Wow that is some dourness and I probably resemble some of those remarks (blogger and advisor). First off, after months and months of stock market declines it makes sense to expect that many people will be emotionally weary. Comments like the ones above belie that weariness. The folks leaving those comments might be inclined to tell me to hit the bricks but but for anyone not inclined to compare stock market content to a racing form they might benefit from recognizing the emotion exhibited by other people which in turn might prevent them from letting their own emotions get the best of them.
I was having a conversation with someone on Wednesday and I said the biggest threats to a successful financial plan are poor decisions and poor performance (it only takes one of those to derail a financial plan). People have more control over their decisions than their portfolio results. One source of poor decisions is letting emotion dictate portfolio action as opposed to logic. This is not to say that by remaining logical you will get every decision correct but your chances for success are better if you remain cool, calm and collected.
I've talked about the way I deal with market declines and emotion before but it could be useful now and has helped me along the way. I try to make this as simple as I can. The stock market goes up most of the time but occasionally it goes down and a little less frequently it goes down a lot. These are immutable laws of stock markets. There is no changing this. It will be the case for as long as you invest.
Knowing this ahead of time should make the task of enduring easier. If you look back at blog posts from a couple of years ago, even earlier, I talked about the next bear market and the one after that in very routine fashion as a way of trying to express how matter of fact they are.
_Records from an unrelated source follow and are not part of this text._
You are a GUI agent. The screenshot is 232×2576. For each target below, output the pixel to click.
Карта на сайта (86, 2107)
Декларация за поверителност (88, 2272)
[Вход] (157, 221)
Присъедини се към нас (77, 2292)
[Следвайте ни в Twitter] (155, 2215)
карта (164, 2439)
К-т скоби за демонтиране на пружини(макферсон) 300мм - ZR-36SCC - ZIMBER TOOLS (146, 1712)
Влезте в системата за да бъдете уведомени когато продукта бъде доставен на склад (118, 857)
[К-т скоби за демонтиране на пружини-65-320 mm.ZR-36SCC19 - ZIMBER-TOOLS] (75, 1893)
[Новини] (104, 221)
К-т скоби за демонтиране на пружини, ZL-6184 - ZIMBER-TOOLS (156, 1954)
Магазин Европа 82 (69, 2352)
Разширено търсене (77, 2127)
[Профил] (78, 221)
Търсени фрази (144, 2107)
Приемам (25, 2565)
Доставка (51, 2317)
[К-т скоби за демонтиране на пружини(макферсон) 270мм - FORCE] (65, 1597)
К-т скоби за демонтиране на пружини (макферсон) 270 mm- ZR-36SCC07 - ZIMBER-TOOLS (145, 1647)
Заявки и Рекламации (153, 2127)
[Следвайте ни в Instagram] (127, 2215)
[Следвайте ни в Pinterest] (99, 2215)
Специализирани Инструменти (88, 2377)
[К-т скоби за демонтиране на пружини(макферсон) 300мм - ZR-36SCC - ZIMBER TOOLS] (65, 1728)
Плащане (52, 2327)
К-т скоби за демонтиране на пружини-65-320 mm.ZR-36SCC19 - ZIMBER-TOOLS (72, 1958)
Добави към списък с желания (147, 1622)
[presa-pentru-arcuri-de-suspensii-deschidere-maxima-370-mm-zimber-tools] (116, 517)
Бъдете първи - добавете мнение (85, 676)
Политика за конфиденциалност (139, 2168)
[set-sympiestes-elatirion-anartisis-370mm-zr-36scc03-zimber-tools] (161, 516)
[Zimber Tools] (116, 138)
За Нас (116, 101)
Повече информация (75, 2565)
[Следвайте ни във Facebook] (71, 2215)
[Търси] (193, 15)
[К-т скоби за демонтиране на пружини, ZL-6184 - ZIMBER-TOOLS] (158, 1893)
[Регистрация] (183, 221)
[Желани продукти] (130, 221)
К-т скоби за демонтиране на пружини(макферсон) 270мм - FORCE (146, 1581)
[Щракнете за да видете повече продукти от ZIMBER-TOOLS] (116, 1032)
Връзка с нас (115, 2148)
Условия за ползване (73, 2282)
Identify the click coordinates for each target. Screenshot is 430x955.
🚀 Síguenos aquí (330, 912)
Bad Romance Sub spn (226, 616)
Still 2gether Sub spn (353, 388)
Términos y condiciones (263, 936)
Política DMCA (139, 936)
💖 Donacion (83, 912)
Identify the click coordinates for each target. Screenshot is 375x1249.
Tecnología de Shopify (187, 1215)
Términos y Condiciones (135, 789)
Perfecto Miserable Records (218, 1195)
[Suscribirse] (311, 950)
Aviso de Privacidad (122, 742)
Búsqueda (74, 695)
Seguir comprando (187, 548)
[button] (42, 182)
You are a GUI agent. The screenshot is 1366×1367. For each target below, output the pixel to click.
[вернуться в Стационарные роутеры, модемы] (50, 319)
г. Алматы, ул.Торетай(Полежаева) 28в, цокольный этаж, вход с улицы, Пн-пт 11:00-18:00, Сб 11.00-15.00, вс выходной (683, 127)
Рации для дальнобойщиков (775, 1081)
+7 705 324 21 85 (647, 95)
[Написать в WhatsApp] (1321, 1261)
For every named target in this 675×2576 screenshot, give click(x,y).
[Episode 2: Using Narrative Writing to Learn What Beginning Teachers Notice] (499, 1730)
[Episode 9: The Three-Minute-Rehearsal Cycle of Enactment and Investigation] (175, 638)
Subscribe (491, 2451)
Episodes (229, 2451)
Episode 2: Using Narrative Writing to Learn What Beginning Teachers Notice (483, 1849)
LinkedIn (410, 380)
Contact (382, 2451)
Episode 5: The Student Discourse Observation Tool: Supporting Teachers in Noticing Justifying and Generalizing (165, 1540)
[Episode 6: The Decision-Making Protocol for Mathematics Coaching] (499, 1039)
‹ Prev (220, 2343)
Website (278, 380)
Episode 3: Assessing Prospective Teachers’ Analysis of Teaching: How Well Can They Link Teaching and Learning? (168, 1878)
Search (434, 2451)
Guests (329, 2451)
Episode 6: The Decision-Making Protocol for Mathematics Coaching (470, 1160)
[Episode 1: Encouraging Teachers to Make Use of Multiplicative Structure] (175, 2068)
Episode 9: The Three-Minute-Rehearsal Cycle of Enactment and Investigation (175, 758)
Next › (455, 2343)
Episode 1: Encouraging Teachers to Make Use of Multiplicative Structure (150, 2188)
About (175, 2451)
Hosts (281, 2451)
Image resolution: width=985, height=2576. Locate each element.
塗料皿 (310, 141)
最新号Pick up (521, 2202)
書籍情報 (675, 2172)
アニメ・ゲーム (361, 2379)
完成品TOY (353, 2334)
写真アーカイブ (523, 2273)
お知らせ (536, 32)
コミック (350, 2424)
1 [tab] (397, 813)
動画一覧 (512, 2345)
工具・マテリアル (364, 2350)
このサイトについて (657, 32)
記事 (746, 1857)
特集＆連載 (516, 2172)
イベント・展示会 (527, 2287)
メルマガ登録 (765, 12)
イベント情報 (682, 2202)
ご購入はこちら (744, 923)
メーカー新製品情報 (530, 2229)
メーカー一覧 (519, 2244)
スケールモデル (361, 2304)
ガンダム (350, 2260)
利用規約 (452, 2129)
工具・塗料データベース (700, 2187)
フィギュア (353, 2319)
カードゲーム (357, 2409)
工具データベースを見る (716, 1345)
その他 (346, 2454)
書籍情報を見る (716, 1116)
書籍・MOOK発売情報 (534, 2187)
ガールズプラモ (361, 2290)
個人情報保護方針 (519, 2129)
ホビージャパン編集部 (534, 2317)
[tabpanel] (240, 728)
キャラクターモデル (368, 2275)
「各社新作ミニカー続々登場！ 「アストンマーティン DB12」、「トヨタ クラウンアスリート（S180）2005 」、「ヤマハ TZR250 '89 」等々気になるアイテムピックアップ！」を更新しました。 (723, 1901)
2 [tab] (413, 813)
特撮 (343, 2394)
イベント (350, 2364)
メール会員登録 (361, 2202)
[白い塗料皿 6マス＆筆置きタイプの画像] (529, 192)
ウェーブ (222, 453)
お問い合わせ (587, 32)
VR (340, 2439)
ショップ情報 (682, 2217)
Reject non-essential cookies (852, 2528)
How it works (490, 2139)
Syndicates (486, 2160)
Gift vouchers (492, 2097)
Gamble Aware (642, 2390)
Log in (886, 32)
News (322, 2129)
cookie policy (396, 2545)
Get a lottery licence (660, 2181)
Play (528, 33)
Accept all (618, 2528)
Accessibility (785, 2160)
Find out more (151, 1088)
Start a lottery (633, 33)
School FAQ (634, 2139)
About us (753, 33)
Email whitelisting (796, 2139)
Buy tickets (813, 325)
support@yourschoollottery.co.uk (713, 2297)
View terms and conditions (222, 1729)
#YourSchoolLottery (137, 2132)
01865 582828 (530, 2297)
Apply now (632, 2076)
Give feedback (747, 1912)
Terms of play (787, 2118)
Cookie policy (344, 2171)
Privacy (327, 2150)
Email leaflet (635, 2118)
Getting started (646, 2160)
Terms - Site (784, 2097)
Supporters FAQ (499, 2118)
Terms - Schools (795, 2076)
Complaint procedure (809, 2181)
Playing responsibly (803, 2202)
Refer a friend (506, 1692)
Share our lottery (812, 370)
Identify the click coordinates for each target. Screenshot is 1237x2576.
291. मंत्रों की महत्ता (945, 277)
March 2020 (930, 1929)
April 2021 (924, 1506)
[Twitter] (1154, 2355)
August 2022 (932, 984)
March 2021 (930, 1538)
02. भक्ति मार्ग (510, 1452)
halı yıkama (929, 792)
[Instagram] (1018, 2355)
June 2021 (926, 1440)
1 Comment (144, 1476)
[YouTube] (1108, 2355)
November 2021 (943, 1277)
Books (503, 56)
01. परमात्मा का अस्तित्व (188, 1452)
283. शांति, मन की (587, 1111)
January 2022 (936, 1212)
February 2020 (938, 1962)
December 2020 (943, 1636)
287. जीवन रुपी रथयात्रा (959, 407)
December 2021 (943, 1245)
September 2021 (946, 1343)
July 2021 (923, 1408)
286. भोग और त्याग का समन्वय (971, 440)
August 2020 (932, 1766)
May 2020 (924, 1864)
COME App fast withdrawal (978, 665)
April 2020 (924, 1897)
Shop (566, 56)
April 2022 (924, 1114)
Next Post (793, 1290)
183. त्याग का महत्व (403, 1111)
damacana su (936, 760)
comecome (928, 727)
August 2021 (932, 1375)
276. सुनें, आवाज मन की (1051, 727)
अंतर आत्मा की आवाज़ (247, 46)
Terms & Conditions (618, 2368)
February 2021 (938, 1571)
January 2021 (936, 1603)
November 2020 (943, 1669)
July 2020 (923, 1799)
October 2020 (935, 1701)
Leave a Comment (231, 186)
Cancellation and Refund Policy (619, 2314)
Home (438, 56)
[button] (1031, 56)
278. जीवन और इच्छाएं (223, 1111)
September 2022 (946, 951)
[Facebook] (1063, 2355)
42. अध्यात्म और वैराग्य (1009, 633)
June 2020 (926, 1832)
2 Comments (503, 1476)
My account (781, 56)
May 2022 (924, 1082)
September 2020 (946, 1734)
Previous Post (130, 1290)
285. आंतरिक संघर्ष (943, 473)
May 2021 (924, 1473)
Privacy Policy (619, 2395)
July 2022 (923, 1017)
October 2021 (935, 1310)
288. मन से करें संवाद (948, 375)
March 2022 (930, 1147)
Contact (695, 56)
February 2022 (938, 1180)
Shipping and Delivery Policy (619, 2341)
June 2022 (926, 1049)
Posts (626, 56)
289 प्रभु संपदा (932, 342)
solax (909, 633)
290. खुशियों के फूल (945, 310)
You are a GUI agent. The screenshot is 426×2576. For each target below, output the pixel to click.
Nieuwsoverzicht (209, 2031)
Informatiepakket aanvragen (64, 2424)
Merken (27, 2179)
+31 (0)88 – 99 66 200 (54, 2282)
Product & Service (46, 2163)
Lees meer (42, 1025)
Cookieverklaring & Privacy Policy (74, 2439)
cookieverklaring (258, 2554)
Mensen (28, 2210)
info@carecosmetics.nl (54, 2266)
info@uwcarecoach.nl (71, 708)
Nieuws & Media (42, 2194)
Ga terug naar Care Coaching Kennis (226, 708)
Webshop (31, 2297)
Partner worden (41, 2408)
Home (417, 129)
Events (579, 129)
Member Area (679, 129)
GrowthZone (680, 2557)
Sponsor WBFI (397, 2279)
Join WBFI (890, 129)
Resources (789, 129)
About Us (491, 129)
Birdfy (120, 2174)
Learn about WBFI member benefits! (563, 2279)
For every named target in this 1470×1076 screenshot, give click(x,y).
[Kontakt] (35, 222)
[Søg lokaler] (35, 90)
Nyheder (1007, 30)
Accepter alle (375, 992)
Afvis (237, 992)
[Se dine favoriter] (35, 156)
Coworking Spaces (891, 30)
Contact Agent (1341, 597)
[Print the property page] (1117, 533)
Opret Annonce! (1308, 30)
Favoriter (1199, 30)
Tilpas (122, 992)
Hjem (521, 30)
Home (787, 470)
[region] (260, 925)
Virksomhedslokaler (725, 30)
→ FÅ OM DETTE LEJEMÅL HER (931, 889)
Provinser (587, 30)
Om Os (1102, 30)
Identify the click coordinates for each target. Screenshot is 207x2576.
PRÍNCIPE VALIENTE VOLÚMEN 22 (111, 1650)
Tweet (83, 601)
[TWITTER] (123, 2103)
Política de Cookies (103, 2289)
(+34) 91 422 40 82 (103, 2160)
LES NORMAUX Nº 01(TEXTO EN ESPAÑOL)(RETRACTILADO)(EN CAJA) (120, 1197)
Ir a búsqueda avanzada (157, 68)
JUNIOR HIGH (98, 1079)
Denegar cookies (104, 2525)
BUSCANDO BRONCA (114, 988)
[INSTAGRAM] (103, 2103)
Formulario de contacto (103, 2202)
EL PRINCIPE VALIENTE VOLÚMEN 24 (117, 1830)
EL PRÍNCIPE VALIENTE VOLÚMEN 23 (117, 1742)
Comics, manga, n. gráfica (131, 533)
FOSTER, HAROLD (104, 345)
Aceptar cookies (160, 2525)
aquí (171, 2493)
The current one will end then there will be a bull market again followed by another bear.
To the comment pasted above about top down, the market has tended to warn when the bear phase is starting in fairly consistent ways. Part of that has been that relatively close to peak the market crosses below its 200 DMA. If the goal is to miss a lot of most of the pain of a typical bear market as opposed to trying to get out at the top then a top down exit strategy can be very effective.